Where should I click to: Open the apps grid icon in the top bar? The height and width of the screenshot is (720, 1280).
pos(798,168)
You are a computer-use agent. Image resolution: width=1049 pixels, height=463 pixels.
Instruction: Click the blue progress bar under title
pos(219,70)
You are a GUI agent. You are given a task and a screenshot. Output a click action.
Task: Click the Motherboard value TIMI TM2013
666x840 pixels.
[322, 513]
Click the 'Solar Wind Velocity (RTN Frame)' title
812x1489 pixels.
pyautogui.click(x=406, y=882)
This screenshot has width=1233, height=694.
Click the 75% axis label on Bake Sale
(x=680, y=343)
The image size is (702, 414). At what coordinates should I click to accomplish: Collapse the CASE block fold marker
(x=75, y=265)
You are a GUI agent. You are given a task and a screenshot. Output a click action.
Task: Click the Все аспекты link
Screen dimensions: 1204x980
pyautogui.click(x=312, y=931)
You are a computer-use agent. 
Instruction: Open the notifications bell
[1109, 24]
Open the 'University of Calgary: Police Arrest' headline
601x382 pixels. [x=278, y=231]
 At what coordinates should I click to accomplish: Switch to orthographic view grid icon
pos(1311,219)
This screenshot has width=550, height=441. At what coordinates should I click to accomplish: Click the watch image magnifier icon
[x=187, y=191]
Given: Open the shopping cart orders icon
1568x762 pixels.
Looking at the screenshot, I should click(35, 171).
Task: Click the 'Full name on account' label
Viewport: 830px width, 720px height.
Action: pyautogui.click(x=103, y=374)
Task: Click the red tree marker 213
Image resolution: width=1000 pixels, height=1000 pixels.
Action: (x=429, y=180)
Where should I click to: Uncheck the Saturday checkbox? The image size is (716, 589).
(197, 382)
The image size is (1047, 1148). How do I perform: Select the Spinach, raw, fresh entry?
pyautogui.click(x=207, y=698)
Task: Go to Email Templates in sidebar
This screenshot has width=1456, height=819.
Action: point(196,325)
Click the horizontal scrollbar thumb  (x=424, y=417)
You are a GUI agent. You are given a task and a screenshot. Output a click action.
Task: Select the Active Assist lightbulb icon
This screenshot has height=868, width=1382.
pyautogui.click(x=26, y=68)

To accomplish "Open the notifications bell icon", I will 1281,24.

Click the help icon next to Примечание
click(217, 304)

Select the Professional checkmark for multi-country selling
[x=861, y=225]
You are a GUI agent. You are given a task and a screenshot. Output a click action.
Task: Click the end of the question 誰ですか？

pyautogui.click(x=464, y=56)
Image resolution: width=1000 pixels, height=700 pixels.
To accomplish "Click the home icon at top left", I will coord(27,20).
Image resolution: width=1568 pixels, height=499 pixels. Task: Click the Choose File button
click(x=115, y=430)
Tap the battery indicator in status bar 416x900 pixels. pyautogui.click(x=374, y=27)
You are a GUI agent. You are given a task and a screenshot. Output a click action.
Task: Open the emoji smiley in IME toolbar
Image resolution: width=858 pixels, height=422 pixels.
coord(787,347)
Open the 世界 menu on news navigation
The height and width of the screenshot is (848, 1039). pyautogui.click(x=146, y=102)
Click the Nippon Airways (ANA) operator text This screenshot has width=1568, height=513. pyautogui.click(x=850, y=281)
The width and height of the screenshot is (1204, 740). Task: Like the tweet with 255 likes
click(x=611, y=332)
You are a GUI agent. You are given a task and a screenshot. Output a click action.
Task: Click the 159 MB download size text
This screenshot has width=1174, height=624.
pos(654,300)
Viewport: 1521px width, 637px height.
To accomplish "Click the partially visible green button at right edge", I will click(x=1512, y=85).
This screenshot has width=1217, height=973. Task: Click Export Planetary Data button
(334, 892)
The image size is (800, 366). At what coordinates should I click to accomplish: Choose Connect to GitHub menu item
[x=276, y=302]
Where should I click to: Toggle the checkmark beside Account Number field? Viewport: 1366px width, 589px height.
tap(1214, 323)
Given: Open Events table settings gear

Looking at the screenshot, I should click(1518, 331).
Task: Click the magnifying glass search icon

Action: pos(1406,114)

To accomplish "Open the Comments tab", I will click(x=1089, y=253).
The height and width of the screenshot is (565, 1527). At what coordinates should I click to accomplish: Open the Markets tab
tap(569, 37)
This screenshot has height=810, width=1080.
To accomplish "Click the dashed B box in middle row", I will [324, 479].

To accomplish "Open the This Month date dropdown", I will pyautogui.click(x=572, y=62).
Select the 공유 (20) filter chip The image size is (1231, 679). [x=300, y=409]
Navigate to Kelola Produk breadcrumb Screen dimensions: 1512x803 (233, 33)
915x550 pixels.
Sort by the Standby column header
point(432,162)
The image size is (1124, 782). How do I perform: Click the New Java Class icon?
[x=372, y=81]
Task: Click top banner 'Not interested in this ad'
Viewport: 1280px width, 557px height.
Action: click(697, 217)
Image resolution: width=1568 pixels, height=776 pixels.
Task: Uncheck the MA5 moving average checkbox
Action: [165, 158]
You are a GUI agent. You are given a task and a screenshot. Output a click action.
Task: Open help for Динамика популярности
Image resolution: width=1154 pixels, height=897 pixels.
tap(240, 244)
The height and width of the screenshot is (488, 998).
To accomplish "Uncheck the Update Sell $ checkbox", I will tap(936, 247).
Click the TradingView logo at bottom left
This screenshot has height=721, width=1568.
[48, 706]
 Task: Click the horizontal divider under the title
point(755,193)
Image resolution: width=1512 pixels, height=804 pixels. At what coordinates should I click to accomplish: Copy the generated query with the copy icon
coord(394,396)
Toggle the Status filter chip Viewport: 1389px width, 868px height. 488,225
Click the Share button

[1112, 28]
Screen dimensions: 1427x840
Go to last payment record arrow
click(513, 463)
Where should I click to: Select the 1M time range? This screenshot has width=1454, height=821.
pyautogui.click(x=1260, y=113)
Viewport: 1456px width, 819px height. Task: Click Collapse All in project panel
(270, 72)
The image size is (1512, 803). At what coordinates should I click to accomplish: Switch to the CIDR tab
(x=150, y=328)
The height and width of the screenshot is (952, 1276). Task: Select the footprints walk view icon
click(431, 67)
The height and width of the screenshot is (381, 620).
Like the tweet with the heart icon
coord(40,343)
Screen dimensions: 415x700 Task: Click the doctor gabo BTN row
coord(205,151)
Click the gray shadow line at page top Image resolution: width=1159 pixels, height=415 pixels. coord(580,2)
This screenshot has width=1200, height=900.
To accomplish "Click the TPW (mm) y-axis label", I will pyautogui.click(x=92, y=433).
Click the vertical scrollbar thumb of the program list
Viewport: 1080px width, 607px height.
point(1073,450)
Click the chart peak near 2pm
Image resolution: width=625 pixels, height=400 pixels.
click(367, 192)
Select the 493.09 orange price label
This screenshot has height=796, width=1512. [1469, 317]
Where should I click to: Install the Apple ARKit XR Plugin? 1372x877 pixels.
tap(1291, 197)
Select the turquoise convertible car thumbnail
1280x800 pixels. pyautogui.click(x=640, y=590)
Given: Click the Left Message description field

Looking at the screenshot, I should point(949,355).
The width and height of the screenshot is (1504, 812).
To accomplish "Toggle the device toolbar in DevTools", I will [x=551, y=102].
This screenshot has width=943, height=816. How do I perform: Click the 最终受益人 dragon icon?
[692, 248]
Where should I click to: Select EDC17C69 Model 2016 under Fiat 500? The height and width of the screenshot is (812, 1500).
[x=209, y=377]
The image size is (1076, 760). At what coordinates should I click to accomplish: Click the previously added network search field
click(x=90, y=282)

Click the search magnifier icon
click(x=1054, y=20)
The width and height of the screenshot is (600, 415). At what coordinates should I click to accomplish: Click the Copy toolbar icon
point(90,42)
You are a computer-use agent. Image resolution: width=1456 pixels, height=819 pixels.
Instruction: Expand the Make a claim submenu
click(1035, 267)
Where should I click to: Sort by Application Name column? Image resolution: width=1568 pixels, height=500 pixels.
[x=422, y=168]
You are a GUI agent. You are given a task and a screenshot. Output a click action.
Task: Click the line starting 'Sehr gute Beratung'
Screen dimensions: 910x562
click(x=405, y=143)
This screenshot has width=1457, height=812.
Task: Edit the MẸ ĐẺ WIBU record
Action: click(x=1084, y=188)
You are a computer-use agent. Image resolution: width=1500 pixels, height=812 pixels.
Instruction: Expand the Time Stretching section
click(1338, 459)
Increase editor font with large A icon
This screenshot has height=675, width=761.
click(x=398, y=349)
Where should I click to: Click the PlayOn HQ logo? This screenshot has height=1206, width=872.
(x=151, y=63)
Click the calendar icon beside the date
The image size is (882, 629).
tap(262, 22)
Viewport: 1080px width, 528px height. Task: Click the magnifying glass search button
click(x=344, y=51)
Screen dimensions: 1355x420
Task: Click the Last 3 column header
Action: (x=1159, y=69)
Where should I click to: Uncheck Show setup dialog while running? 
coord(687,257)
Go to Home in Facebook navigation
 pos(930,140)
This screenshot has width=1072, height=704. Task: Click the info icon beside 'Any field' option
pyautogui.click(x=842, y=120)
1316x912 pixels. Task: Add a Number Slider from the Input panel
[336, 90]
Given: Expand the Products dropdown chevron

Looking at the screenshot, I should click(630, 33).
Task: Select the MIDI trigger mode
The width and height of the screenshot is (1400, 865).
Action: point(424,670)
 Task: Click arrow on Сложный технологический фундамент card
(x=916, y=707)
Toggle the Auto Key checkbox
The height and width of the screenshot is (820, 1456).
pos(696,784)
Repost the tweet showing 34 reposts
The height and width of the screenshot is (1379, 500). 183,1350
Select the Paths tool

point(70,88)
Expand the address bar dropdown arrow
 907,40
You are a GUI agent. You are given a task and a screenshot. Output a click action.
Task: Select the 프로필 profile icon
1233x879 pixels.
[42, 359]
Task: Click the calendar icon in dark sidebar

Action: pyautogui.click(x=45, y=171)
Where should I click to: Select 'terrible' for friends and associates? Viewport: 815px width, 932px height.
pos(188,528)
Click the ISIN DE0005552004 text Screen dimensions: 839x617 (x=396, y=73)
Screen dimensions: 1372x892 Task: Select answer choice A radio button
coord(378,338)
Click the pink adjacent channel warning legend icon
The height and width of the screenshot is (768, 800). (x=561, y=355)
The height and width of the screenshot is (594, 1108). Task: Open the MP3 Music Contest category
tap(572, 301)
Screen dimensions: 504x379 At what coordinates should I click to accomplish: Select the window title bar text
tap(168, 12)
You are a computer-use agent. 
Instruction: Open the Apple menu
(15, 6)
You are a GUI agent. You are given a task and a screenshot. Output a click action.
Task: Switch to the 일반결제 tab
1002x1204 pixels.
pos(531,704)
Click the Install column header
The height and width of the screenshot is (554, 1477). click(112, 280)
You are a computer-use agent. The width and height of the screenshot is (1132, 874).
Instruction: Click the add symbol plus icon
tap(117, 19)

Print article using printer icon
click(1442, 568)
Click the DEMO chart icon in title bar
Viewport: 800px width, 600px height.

◇ ◇ ◇

Put every line of the records, from the one containing "Select the 493.09 orange price label" down to the one containing "click(1035, 267)", into a JSON list of strings with one string per line, leaving out blank lines.

RIGHT ANSWER –
[
  "Select the 493.09 orange price label",
  "This screenshot has height=796, width=1512. [1469, 317]",
  "Where should I click to: Install the Apple ARKit XR Plugin? 1372x877 pixels.",
  "tap(1291, 197)",
  "Select the turquoise convertible car thumbnail",
  "1280x800 pixels. pyautogui.click(x=640, y=590)",
  "Given: Click the Left Message description field",
  "Looking at the screenshot, I should point(949,355).",
  "The width and height of the screenshot is (1504, 812).",
  "To accomplish \"Toggle the device toolbar in DevTools\", I will [x=551, y=102].",
  "This screenshot has width=943, height=816. How do I perform: Click the 最终受益人 dragon icon?",
  "[692, 248]",
  "Where should I click to: Select EDC17C69 Model 2016 under Fiat 500? The height and width of the screenshot is (812, 1500).",
  "[x=209, y=377]",
  "The image size is (1076, 760). At what coordinates should I click to accomplish: Click the previously added network search field",
  "click(x=90, y=282)",
  "Click the search magnifier icon",
  "click(x=1054, y=20)",
  "The width and height of the screenshot is (600, 415). At what coordinates should I click to accomplish: Click the Copy toolbar icon",
  "point(90,42)",
  "You are a computer-use agent. Image resolution: width=1456 pixels, height=819 pixels.",
  "Instruction: Expand the Make a claim submenu",
  "click(1035, 267)"
]